* EXERCISE REQUIREMENTS:
Continue the blog post about the frozen coconut cake below from the point where it ends.

* PASSAGE PROVIDED:
So, to follow up my long and whiny post from a few days back, I am still quite vexingly sick and enjoying the freedoms that come with; that is to say the freedom to lie in bed most of the day and feel very sorry about myself while my wife brings me hot cocoa.
On Tuesday, however, we had run out of hot cocoa mix and I decided that I was feeling well enough to wear pants and go to the grocery store.
I probably shouldn’t be allowed to go to the grocery store unsupervised while feeling sorry about myself, because one of the things that wound up in the cart despite not being on any list was an entire frozen cake, something which couldn’t even be justified as “for sharing” because, well, it’s coconut and I am the coconut fan in the house.
Surprisingly, for a cake from the frozen section, it’s pretty good. Even more surprisingly, I find that the “serves 8” label on the thing is actually accurate; it’s smallish but rich enough that once you’ve had an small slice you are actually pretty well-caked. Not that it’s going to serve 8, mind you, but it will serve one over, let’s call it 6 to 8 sessions. I have up to 5 days to do this, it says right on the box.

* DATA BELOW:
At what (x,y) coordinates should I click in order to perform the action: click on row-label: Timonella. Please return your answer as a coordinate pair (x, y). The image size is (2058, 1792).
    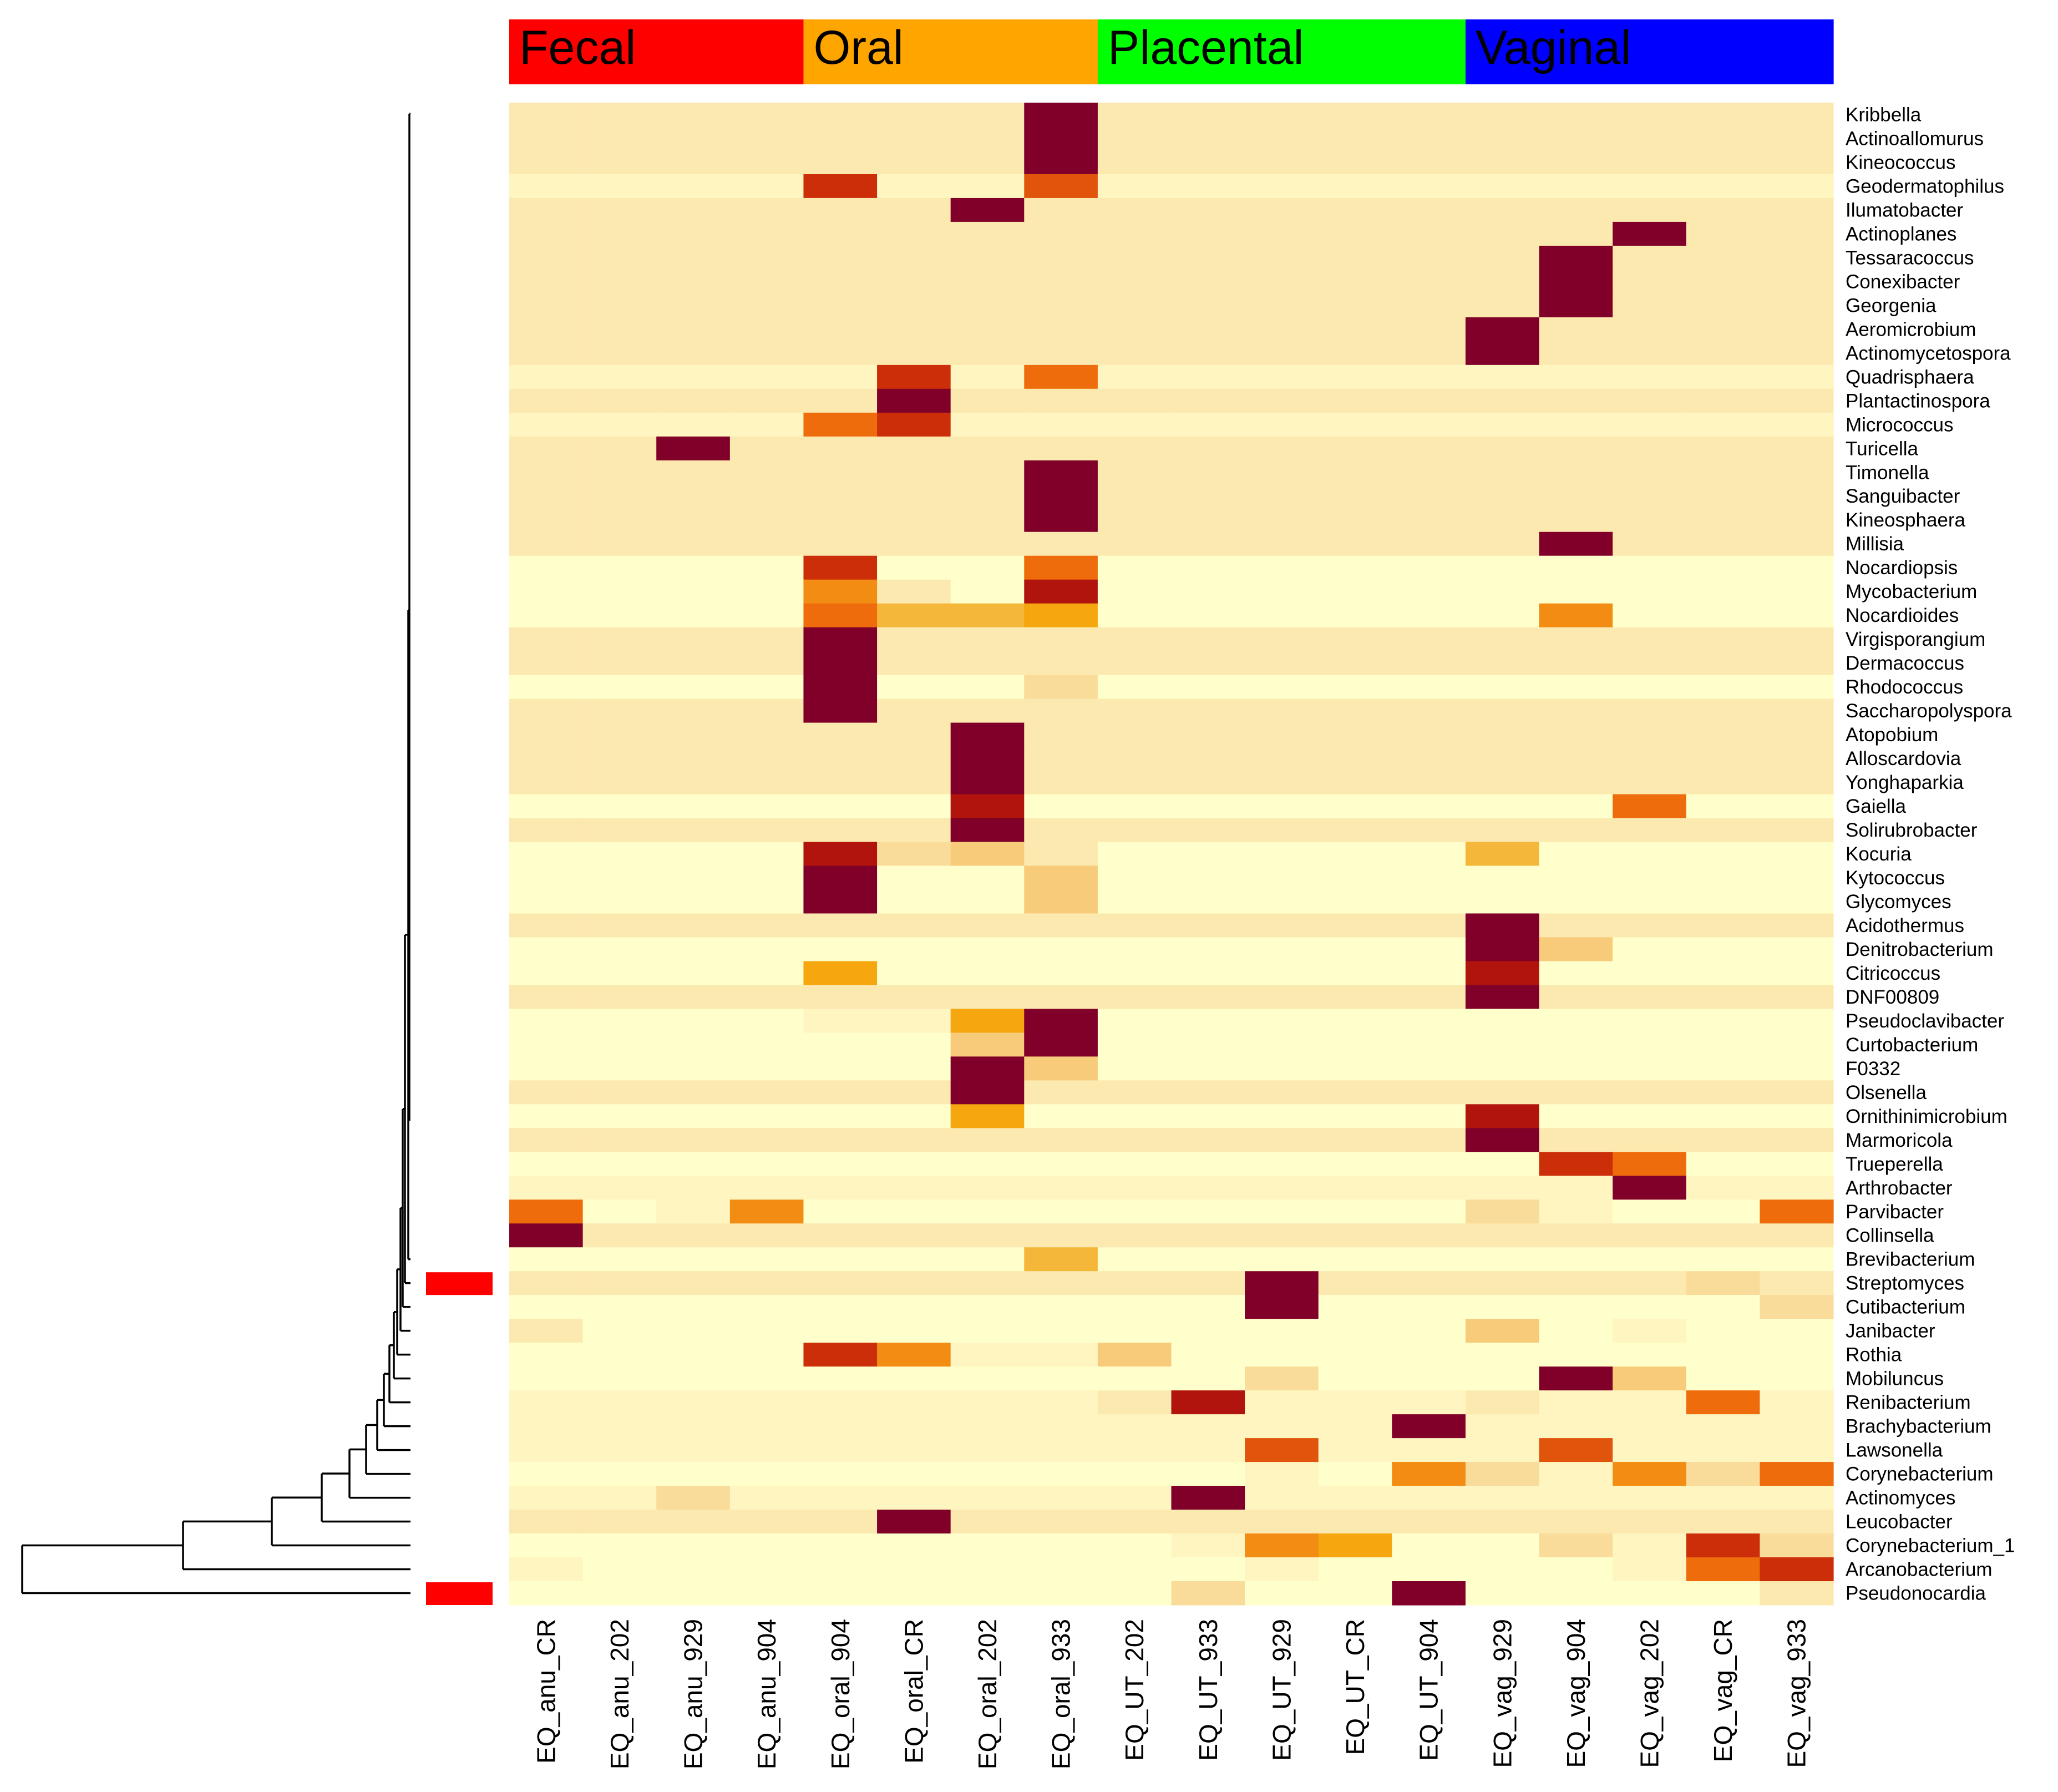
    Looking at the image, I should click on (1888, 472).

* RESPONSE:
Because sometimes one wants a second piece of cake and can justify it; see also the whole feeling sorry for self thing. I’m not sure where I’m going with the bizarre switching between first and third person here, but it’s not like I have anyone grading these posts.
To distract, momentarily, from the fact that I am currently involved in eating an entire cake (over several days, I must be very clear on this point), I would like to draw your attention to a smallish detail on the box flap.
I had a good few hours of feeling very smug about the silliness of this diagram, because as muddled as my brain is right now, at least I can cut a cake all by myself, right? Who could this possibly be for?
Then I had a terrible thought.
I work in a pretty technical field. I can be a little insufferable about the stuff I do at work, because being a little insufferable is a defensive mechanism to cover up the fact that, really, it’s technical support – technical support for some pretty complicated stuff, I tell myself, but really it’s only a slightly evolved version of the job I had when I was 17.
We write plenty of documents for customers on how to use our stuff, and they’re not really FOR the customers. They’re for us, so we stop needing to tell people how to set up firewall rules for the umpteenth time, because that way lies madness.
This diagram… it’s not for the guy buying a cake he intends to eat all by himself and just wants to portion out, it’s not even for the person who is hosting seven friends and wants to make sure that everyone gets an equal piece of cake.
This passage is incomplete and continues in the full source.